На другой день нагрянули академики живописи Михаил Герасимович Камышев, живой, крепкий старик с трубкой в зубах, и Винокуров. Владимир заволновался: с именем Винокурова он почему-то связывал все свои неудачи. Встреча с Камышевым обрадовала: имя его было хорошо известно не только в мире искусства, но и среди народа. Пожалуй, не было уголка во всей кашей огромной стране, где бы люди не встретили репродукций или копий с картин Камышева, написанных широко и ярко, сочной крепкой кистью большого мастера. Михаил Герасимович, человек прямого и несколько крутого характера, ученик Репина и Архипова, пришел в искусство в канун первой мировой войны, принеся с собой запах чернозема, душистых трав и полевых цветов Тамбовщины, ширь лугов и удаль не былинных, а действительных богатырей – своих земляков, с которыми он когда-то состязался в кулачных боях. Реалист в каждом своем мазке и борец по характеру, Камышев стал коммунистом еще в годы гражданской войны и на протяжении десятков лет вел непримиримую войну с формалистами разных мастей, подвизавшимися в живописи. Не удивительно, что у него было много и друзей и врагов. Камышева ненавидели бездарные выскочки и псевдоноваторы, объявившие реалистическое искусство обветшалым, отжившим свой век. У него много было недоброжелателей и среди одаренных, но завистливей художников. Были и такие, которые высоко ценили и уважали в Камышеве художника, его большой самобытный талант и в то же время недолюбливали за его прямой и резкий характер, за острый язык и нетерпимость к конъюнктурщикам от искусства. Эстеты и формалисты окружали имя Камышева паутиной клеветы и сплетен, ненавидели его и побаивались, потому что он слишком хорошо знал их повадки, их «тактику и стратегию», разгадывал их ходы и уловки, никогда и никому не давал спуску. Он пользовался авторитетом среди лучших советских художников, но еще больше он был авторитетен среди простых советских людей и их руководителей.
Художественная молодежь относилась к Михаилу Герасимовичу по-разному: ученики Иванова-Петренки и Барселонского, такие, как Борис Юлин, не любили Камышева и в то же время при случае заискивали перед ним: все-таки академик, народный художник. А наследники передвижников, подобные Машкову и Окуневу, искренне восхищались им.
Машков не был близко знаком с Камышевым. Приглашая сейчас его в комнату, Владимир почувствовал, как дрожат руки. Но, взглянув на свою картину, повеселел, успокоился: умные глаза колхозного парторга будто говорили не только девушке, но и ему: «Не волнуйся, все будет хорошо».
Камышев вел себя запросто, как дома, ходил по комнате, пришаркивая ногами. Быстрые зрачки его темных глаз профессионально прощупали всю обстановку и наконец остановились на картине.

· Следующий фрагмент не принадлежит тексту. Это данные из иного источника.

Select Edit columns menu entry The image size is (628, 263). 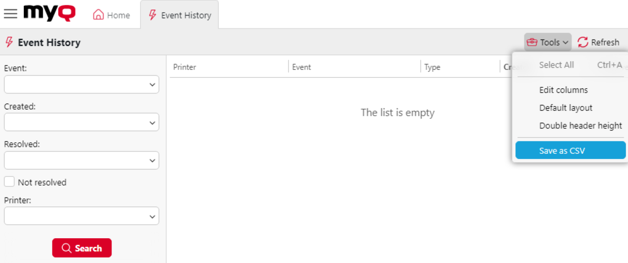coord(564,90)
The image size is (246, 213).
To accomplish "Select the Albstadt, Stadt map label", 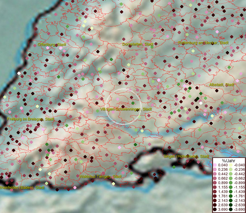I will tap(222, 84).
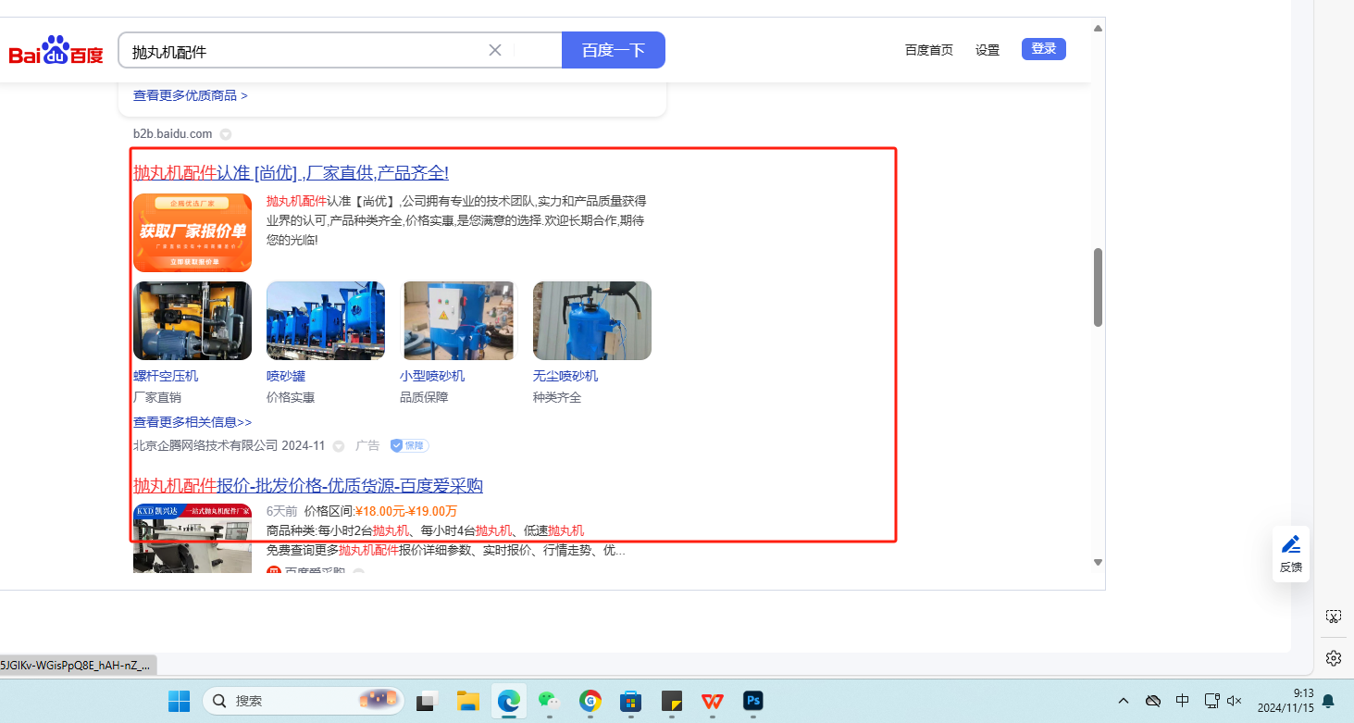Click the 保障 shield badge
Viewport: 1354px width, 723px height.
408,445
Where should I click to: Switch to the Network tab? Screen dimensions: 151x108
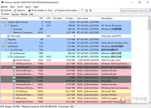point(24,14)
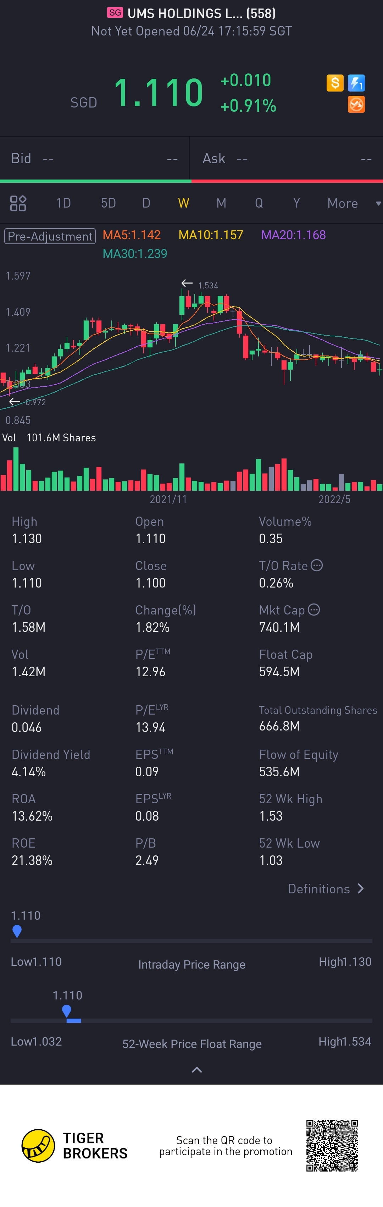Screen dimensions: 383x1207
Task: Tap the Ask price panel
Action: point(287,158)
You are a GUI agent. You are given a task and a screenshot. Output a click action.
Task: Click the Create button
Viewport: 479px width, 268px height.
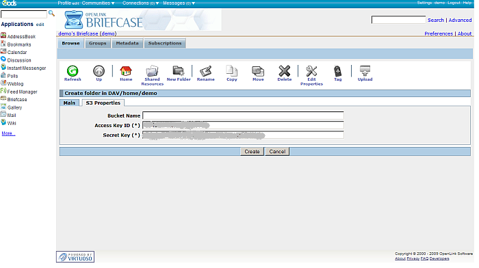tap(252, 152)
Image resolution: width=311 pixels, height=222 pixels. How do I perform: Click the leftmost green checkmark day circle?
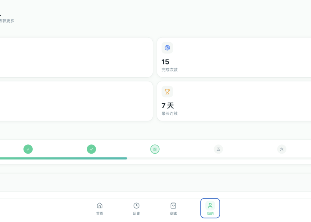[x=28, y=149]
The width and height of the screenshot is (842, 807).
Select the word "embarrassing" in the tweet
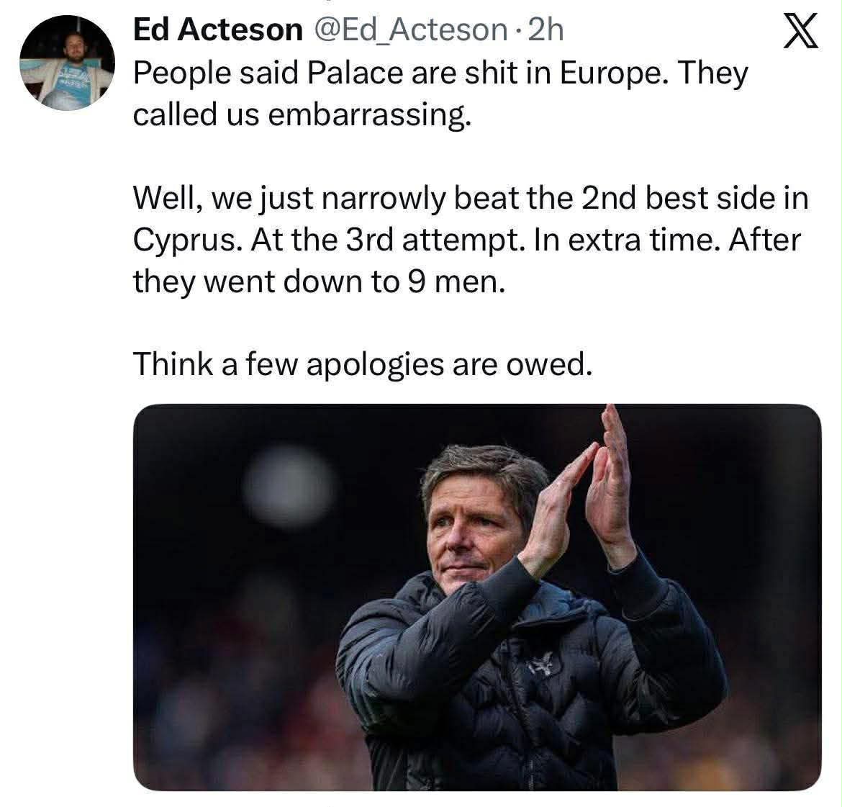point(368,115)
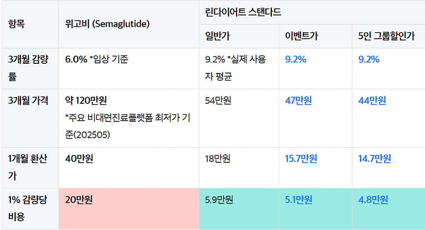Click the blue 9.2% under 이벤트가
Viewport: 425px width, 230px height.
pos(296,59)
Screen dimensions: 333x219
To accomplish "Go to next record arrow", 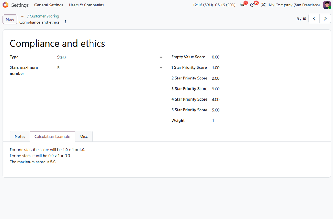I will click(x=325, y=19).
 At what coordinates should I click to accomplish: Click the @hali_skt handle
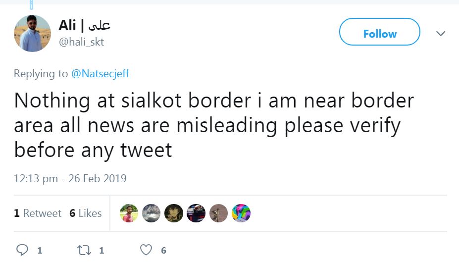[x=81, y=42]
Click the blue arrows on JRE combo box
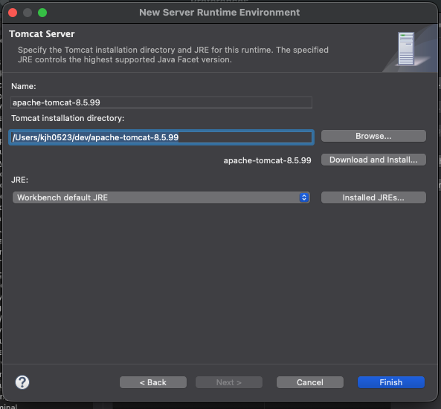This screenshot has height=409, width=441. tap(304, 197)
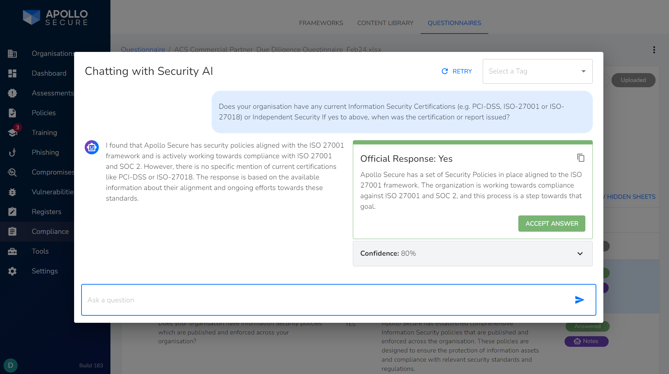Open the Phishing section via sidebar icon
Image resolution: width=669 pixels, height=374 pixels.
12,152
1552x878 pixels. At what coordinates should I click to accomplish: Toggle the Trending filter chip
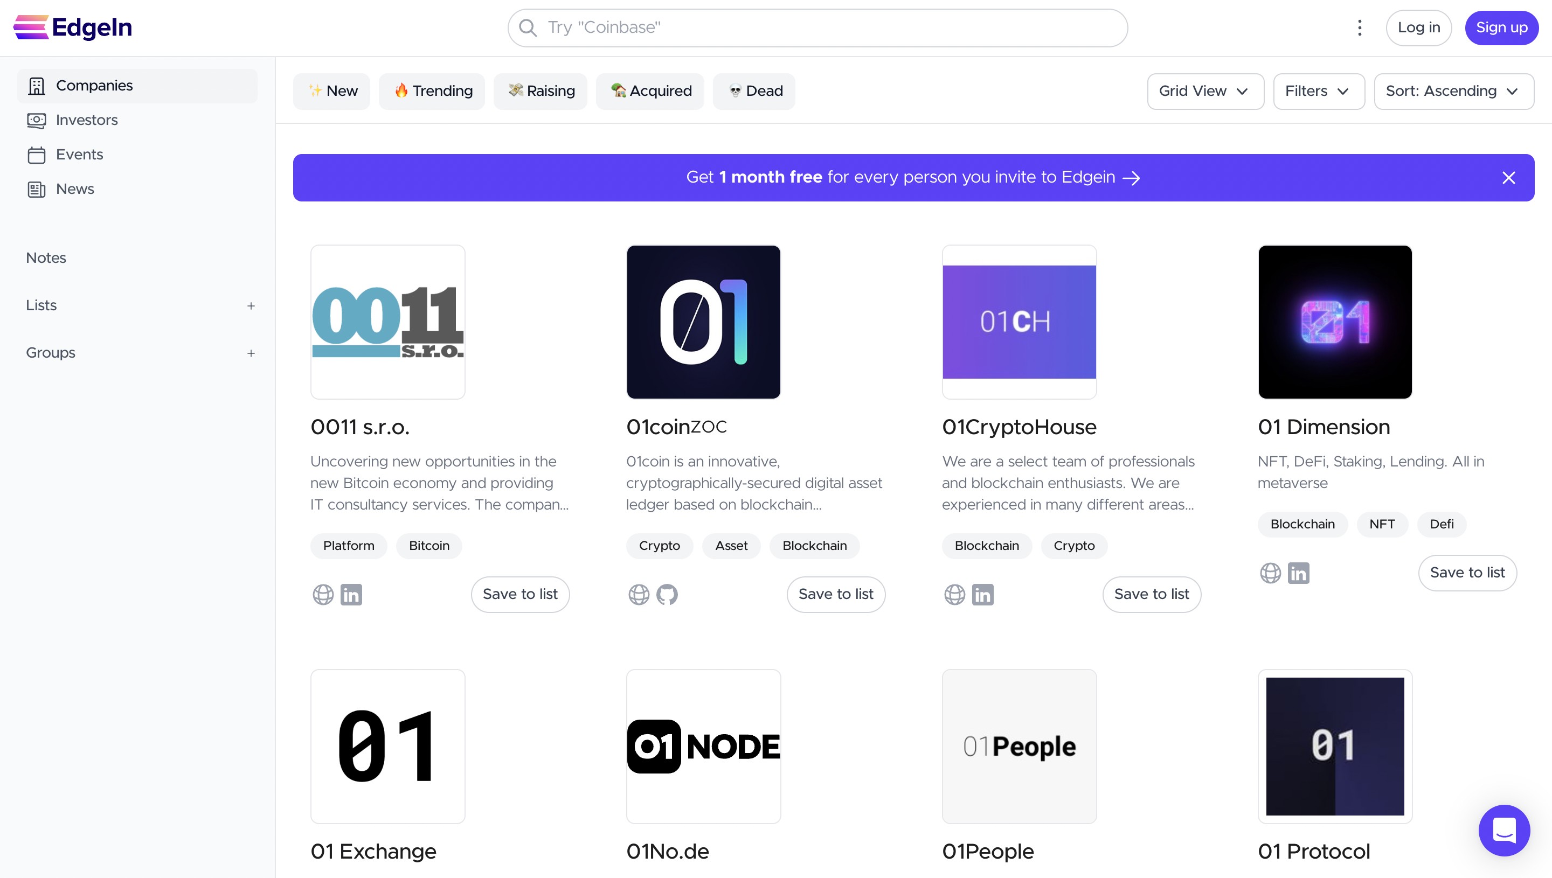(432, 91)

Владимир придвинул академику кресло. Тот сел, не отрываясь взглядом от полотна. Винокуров сел рядом на стул, а Владимир стал позади них. Пышная, слегка поседевшая шевелюра академика заслоняла правый угол картины. Молчали минуты три-четыре. Потом Камышев с неожиданной резвостью вскочил, подошел к картине вплотную, потрогал краски голубого неба и солнечной ржи, отошел к окну, посмотрел на улицу. Потом повернулся и опять посмотрел на картину. Владимир заметил, как шевелятся в улыбке его обветренные губы.